TEXT SECTION section start

A New Sabre: Southlake Tech Travel Giant Realigns Business, Implements Remote Work Program, and Cuts Staff

Sabre is preparing itself for a post-coronavirus travel industry. That involves combining airline and agency-focused businesses, adopting a "work from anywhere" policy, and laying off 800 globally.

Sabre Corporation, the Southlake-based global leader in travel software and technology, has responded to the COVID-19 pandemic with a series of moves it says will position the company for long-term growth.

When coronavirus began to rapidly spread, travel came to a screeching halt. Many in the industry began to iterate and adapt to the unprecedented challenges, while others shuttered. Everyone took a hit—airlines, hotels, agencies, and more. But travel is a segment that has evolved for decades, especially when it comes to technology, and that will likely continue into the future.

Sabre wants to be at the forefront of that.

The travel giant has announced a strategic alignment, which builds on roots planted in 2018. Management is dubbing the transformation a new Sabre: Airline and agency-focused businesses are being retooled, while other measures are being taken when it comes to its organizational structure. 

“We began this transformational journey over two years ago with the unveiling of our SabreNext strategy and the creation of our Travel Solutions organization,” Sean Menke, Sabre’s president and CEO, said in a statement. “Our leadership team has completed plans to strategically realign and fully combine Sabre’s airline and agency-focused businesses to provide a stronger, more seamless experience for our customers.”

All actions are expected to be substantially complete by the third quarter of this year.

A new Sabre

Sabre said the changes being made are meant to build a foundation for a growth-filled future.

TEXT SECTION section end
EXCERPTED DATA section start

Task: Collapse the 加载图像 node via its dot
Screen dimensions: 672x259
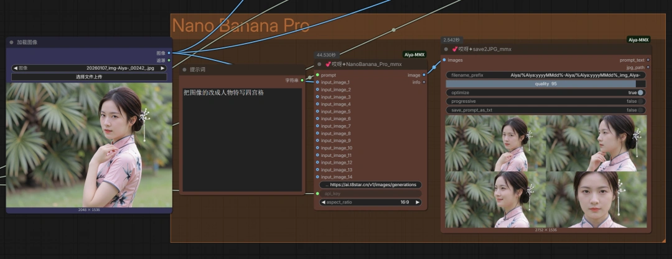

EXCERPTED DATA section end
EXCERPTED DATA section start

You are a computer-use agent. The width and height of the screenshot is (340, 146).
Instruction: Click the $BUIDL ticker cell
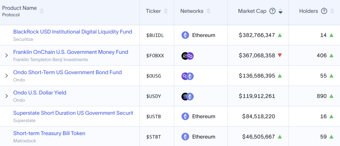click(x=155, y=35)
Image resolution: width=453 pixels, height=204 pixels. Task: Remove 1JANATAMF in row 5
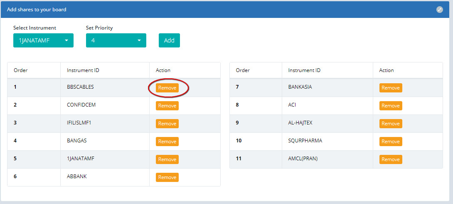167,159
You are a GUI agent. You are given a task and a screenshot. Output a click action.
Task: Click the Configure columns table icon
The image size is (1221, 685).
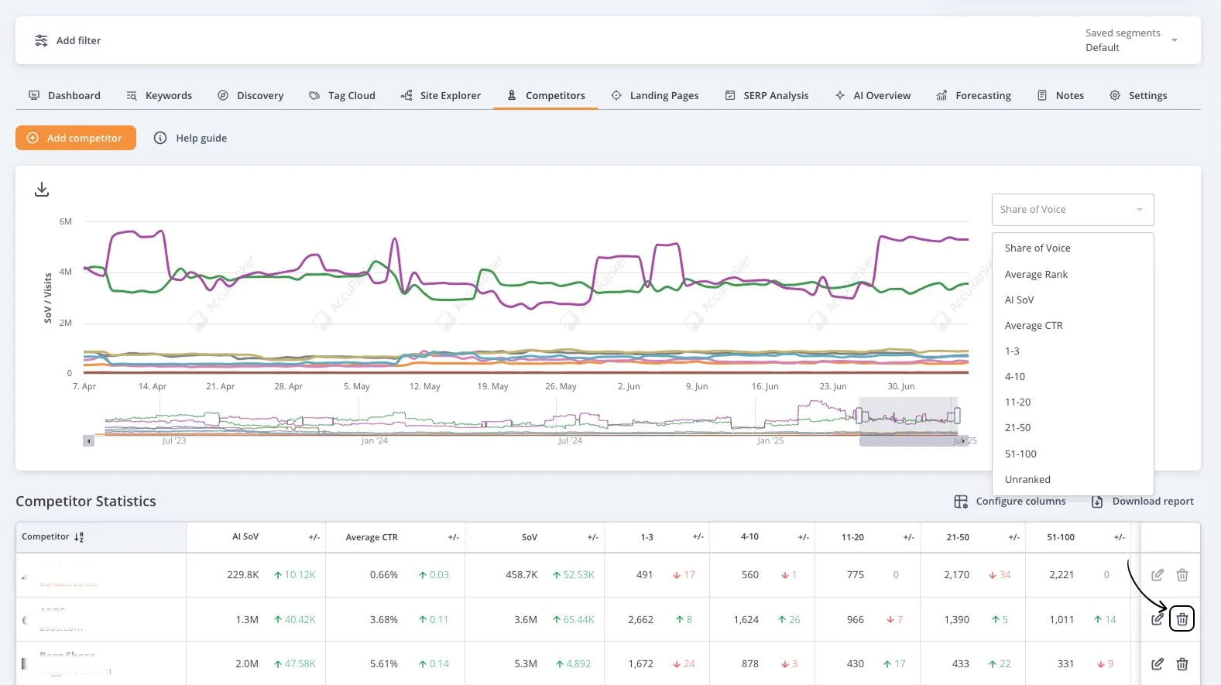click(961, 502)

EXCERPTED DATA section end
EXCERPTED DATA section start

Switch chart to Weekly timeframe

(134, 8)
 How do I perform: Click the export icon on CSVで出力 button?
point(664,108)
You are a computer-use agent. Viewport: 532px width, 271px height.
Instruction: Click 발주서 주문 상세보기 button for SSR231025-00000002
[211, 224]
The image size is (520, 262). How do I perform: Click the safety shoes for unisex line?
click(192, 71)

EXCERPTED DATA section end

EXERCISES:
1/ In the Sabre article, reproduce word for word the part that opens with the words "When coronavirus began" and closes with "into the future.".
2/ Extend the Sabre article past its final sentence.
The items have nothing to do with what you are asked to do here.

ANSWERS FOR THE EXERCISE:
1/
When coronavirus began to rapidly spread, travel came to a screeching halt. Many in the industry began to iterate and adapt to the unprecedented challenges, while others shuttered. Everyone took a hit—airlines, hotels, agencies, and more. But travel is a segment that has evolved for decades, especially when it comes to technology, and that will likely continue into the future.

2/
The strategy is focused on three key areas, all intended to better serve customers and generate success: ensuring the security, stability, and health of tech products and services; enhancing collaboration across business segments to accelerate end-to-end solutions; and building a leadership team for the next phase into becoming the trusted technology partner of the travel industry.

Menke acknowledges that certain initiatives and investments had to be put on hold during the pandemic. But, he says, Sabre remains strong in its commitment to helping customers operate more efficiently, driving revenue, and offering personalized travel experiences.

Sabre’s solutions benefit travelers, travel suppliers, and agencies—Menke calls it “mission-critical to the travel ecosystem.”

“We have taken this opportunity to accelerate the organizational changes we began in 2018 to address the changing travel landscape,” he said. “Sabre’s new organization is built upon the premise that the retailing, distribution and fulfillment of travel will continue to evolve over the next decade and each of these elements will become even more interconnected and interdependent.”

A step toward “One Sabre”

In changing its approach to a collective lens, Sabre aims to better serve airline and agency customers and retail, distribute, and fulfill travel. Long-term, Sabre says its vision is to create a new market for personalized travel through a platform that would be “the center of the business of travel.”

Sabre outlined individual steps it plans to take:

• Focus on creating personalized offers with IT capabilities, processes, and intelligence so suppliers can retail them through all channels. There will be a specific focus on delivering experiences that “today’s travelers” want, which adds more value on board.
• Drive the future of distribution, including New Distribution Capability (NDC), by adding to supplier offers and the Global Distribution System (GDS). This should allow an airline to provide personalized offers through its marketplace and direct channels.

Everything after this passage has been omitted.